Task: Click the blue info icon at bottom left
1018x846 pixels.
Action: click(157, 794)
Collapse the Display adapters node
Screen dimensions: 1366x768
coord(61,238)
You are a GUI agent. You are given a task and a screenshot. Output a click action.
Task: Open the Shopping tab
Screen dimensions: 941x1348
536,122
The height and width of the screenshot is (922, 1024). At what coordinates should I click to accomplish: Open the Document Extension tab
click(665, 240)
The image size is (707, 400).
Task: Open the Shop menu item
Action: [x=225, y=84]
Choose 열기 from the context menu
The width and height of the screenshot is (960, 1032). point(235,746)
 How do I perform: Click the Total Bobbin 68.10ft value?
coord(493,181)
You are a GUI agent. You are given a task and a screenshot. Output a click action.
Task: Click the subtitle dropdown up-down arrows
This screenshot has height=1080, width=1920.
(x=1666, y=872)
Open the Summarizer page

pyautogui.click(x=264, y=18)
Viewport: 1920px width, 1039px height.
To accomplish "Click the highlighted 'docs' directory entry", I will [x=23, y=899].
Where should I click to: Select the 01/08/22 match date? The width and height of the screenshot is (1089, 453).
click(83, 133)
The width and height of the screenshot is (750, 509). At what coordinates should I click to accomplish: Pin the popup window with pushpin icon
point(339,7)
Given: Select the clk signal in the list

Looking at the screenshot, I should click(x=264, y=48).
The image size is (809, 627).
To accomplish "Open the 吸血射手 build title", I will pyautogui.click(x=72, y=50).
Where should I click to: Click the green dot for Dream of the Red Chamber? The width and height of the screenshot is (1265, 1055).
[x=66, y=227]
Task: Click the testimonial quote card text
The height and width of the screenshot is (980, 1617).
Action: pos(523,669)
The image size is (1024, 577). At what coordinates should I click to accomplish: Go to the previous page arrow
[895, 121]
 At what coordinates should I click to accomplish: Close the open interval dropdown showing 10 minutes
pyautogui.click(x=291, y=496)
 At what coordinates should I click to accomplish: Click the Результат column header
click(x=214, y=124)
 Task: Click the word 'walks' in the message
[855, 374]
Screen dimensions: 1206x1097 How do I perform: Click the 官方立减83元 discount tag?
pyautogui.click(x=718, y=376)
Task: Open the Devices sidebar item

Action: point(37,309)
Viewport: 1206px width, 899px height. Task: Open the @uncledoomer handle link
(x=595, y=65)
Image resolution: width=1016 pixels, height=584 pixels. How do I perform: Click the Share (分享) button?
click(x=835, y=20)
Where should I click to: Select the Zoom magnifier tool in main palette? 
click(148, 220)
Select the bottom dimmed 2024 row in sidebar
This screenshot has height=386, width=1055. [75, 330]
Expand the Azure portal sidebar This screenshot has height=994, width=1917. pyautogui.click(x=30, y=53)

+++

> [What is required] Scan the listing above, and wherever a line holds the string "will", copy that line.

> [Output]
To accomplish "Click the highlighted 'docs' directory entry", I will [x=23, y=899].
To accomplish "Open the 吸血射手 build title", I will pyautogui.click(x=72, y=50).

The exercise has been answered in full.